#### ABOUT THIS EXERCISE
Nothing but the lines from the one with "[Tiktok] (327, 38)" down to the one with "Video (862, 2240)" should be returned, exactly and with both ends included, from the material below.

#### DATA PROVIDED
%%

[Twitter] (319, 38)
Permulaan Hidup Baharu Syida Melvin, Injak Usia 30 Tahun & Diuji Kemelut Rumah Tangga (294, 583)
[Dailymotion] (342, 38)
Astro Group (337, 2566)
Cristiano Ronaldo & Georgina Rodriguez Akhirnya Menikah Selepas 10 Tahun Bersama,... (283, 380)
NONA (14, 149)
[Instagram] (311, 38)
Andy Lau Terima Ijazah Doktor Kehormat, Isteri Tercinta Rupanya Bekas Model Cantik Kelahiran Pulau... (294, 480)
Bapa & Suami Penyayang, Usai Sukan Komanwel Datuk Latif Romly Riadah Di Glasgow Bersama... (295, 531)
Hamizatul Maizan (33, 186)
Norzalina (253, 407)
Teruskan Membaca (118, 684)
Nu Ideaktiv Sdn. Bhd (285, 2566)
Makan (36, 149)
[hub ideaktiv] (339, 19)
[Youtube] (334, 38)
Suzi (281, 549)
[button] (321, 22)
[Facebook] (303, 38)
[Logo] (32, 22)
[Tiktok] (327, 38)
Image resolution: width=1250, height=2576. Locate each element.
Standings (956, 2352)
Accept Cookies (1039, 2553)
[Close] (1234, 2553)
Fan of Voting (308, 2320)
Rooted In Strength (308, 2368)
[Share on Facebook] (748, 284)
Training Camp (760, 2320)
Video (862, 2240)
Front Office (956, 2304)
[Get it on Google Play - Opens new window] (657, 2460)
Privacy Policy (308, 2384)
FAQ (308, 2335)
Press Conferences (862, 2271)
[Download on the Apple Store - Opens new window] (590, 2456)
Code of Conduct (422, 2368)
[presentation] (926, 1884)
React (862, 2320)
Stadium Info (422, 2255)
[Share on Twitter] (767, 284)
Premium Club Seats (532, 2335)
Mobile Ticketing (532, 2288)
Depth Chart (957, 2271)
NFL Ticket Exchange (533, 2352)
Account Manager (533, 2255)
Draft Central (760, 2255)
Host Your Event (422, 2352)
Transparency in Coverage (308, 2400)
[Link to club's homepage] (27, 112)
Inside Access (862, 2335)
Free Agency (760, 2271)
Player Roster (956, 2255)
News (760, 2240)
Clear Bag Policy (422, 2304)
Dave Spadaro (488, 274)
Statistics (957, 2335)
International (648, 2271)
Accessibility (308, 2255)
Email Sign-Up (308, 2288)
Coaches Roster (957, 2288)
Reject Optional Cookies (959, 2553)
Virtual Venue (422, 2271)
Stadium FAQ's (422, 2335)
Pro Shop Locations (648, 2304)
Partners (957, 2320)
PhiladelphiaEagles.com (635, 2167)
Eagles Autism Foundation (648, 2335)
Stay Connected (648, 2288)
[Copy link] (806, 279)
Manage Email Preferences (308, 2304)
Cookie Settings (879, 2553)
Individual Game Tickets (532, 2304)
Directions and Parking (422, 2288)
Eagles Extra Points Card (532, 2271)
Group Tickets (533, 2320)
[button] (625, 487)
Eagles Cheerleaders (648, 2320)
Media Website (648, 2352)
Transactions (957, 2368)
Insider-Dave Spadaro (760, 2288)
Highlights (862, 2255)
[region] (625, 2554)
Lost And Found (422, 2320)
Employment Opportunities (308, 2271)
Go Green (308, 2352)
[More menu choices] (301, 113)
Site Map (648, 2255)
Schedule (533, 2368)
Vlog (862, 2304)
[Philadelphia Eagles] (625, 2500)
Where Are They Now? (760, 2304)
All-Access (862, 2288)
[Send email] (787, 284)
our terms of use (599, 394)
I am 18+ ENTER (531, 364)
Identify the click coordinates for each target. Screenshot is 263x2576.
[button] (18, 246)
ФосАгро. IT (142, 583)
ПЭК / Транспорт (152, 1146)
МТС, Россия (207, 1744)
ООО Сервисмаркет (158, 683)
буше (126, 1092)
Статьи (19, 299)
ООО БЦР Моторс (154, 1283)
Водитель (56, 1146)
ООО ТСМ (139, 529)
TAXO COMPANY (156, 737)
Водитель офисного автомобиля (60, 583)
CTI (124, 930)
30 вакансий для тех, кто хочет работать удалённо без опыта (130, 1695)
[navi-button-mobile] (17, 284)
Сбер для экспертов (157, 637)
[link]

%%

#### EXERCISE OUTPUT
[Tiktok] (327, 38)
Image resolution: width=1250, height=2576. Locate each element.
Standings (956, 2352)
Accept Cookies (1039, 2553)
[Close] (1234, 2553)
Fan of Voting (308, 2320)
Rooted In Strength (308, 2368)
[Share on Facebook] (748, 284)
Training Camp (760, 2320)
Video (862, 2240)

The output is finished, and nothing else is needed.